The Roald Dahl story uses one of mythology's most recognizable and universal figures. Where did they come from and how have they changed?


For centuries, giants have played a major role in mythologies of cultures all over the world. Most cultures have tales of giants in some form or another, and though they differ in terms of temperament, appearance and significance, giants are some of the earliest fantastical creatures on record.

Steven Spielberg’s The BFG, a film adaptation of the Roald Dahl book by the same name, hits theaters on Friday, and tells the story of an unlikely friendship between Sophie and BFG (Big Friendly Giant). The giant in The BFG is of the kind and gentle variety, but that hasn’t always been the case for giants in fiction and mythology. Let’s take a look at where giants came from and what they mean to us now.

A Brief History of Giants

The word giant” comes from the Greek “gigantes.” Some of the earliest depictions of giants, Greek giants were extremely formidable creatures. They also looked pretty different from giants as we typically think of them. Greek giants were huge and looked mostly like men, save for the fact that they had the feet of serpents.

And yet, while they seem familiar to giants as we conceive of them today, it’s not a straight line path from the giants of Greek mythology to the modern day version; the winding road encompasses influences from other cultures. Norse mythology and European folklore also had a major impact on the way in which we think of giants today.

Norse mythology’s giants are among the most interesting cases of mythological giants. Called “jötunar,” the giants of Norway hailed from Jötunheim, one of the nine worlds. There’s a great deal of variety when it comes to depictions of the jötunn in Norse mythology. Though sometimes beastly, otherworldly, and grotesque, jötunar weren’t always hideous or even gargantuan in size. It turns out that it was a case of linguistic crossed wires that took us from an interpretation of the word “jötunn” from “devourer” to “giant.”

The variety extends far beyond the Norse version. From cannibals to big friendly friends and from massive, stupid oafs to cunning and destructive foes, giants aren’t the kind of mythological figures that have ever stood for or represented just one thing.

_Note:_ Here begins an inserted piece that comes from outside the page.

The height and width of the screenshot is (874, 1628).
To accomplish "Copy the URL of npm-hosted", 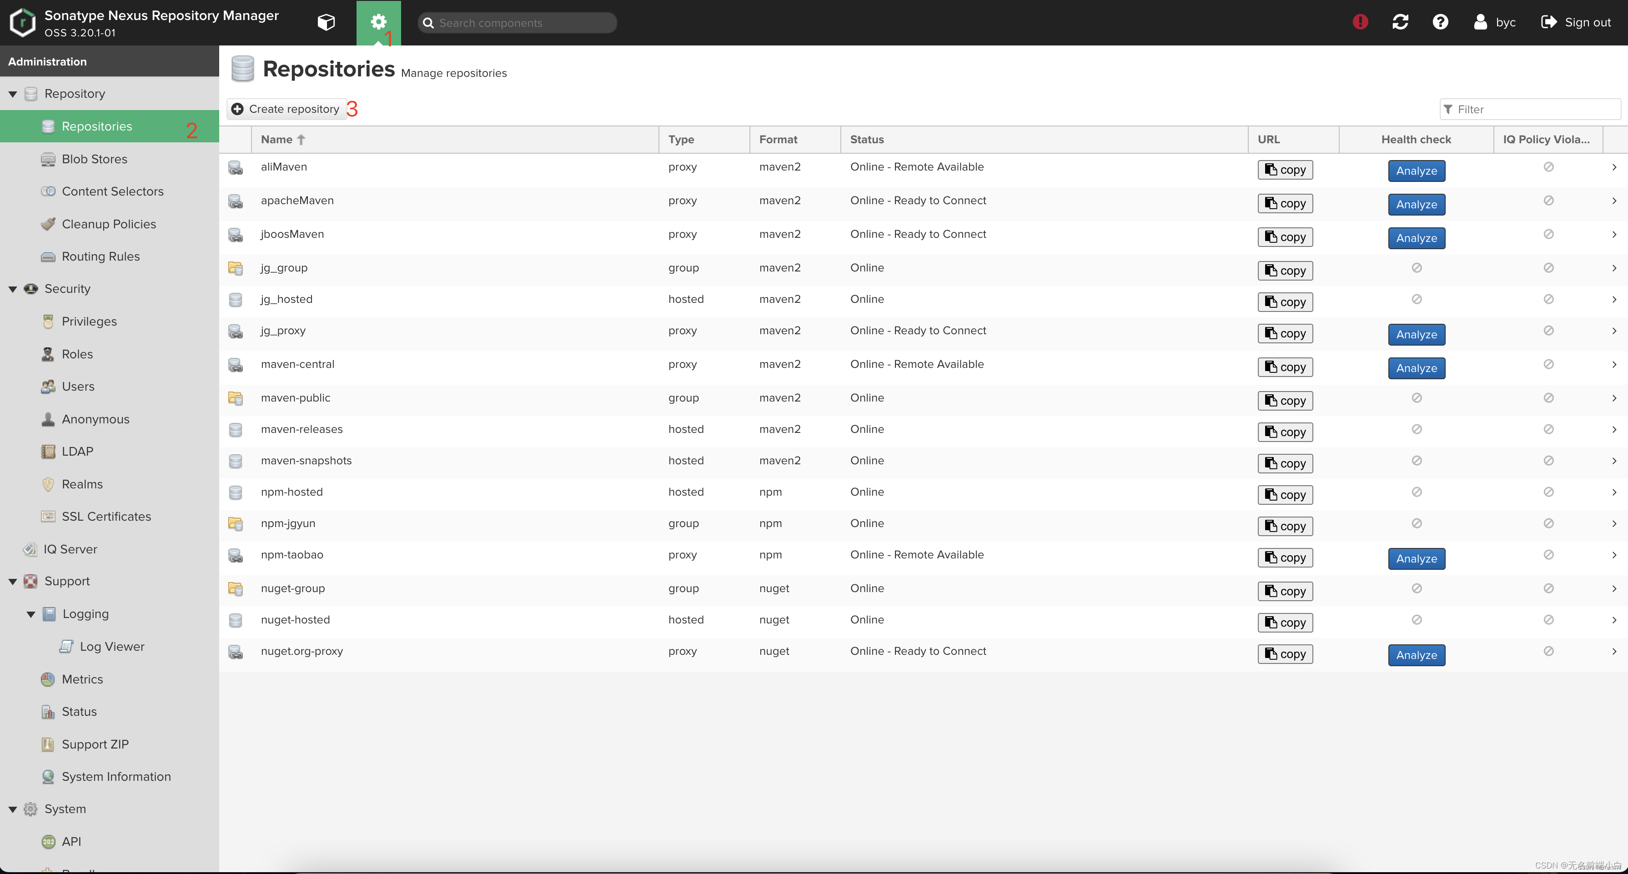I will click(x=1285, y=495).
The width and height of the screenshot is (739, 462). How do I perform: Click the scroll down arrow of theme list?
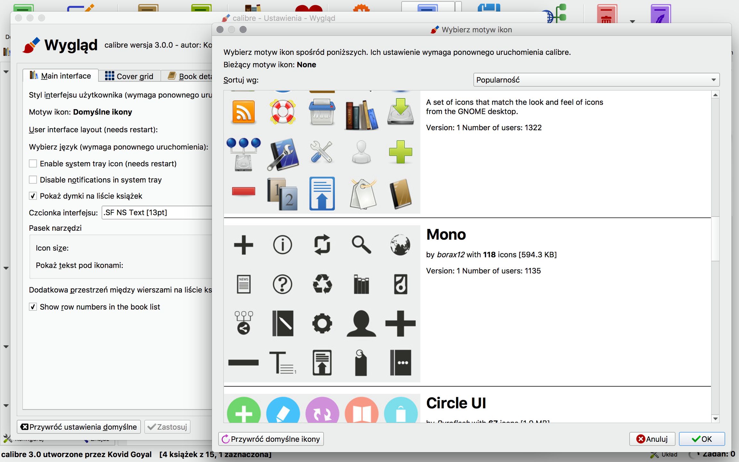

As Lotte Motz said in her influential piece, Giants in Folklore and Mythology: A New Approach, “Various attempts at probing the significance of this mythical race have yielded various conclusions: that giants meteorological phenomena, that they are the powers of the untamed wilderness, an older dynasty of gods, demons of nature, swallowers of corpses, agents of death or the dead themselves.”

Our contemporary examples of giants are a pretty dramatic departure from the giants of ancient folklore and mythology. With characters like BFG, Hagrid of Harry Potter, Paul Bunyan and even the Jolly Green Giant, many of our relatively recent examples of giants in fiction are kind, and of the “gentle giant” variety.

The BFG centers on a friendly giant, but there are malevolent giants in the mix. There’s plenty about BFG that stands in sharp contrast to the myths that shaped the way in which we view giants, but Roald Dahl’s story used a mythological standby to tell a brand new story and The BFG is a part of the continuing evolution of the way in which we interact with and draw meaning from ancient characters and concepts.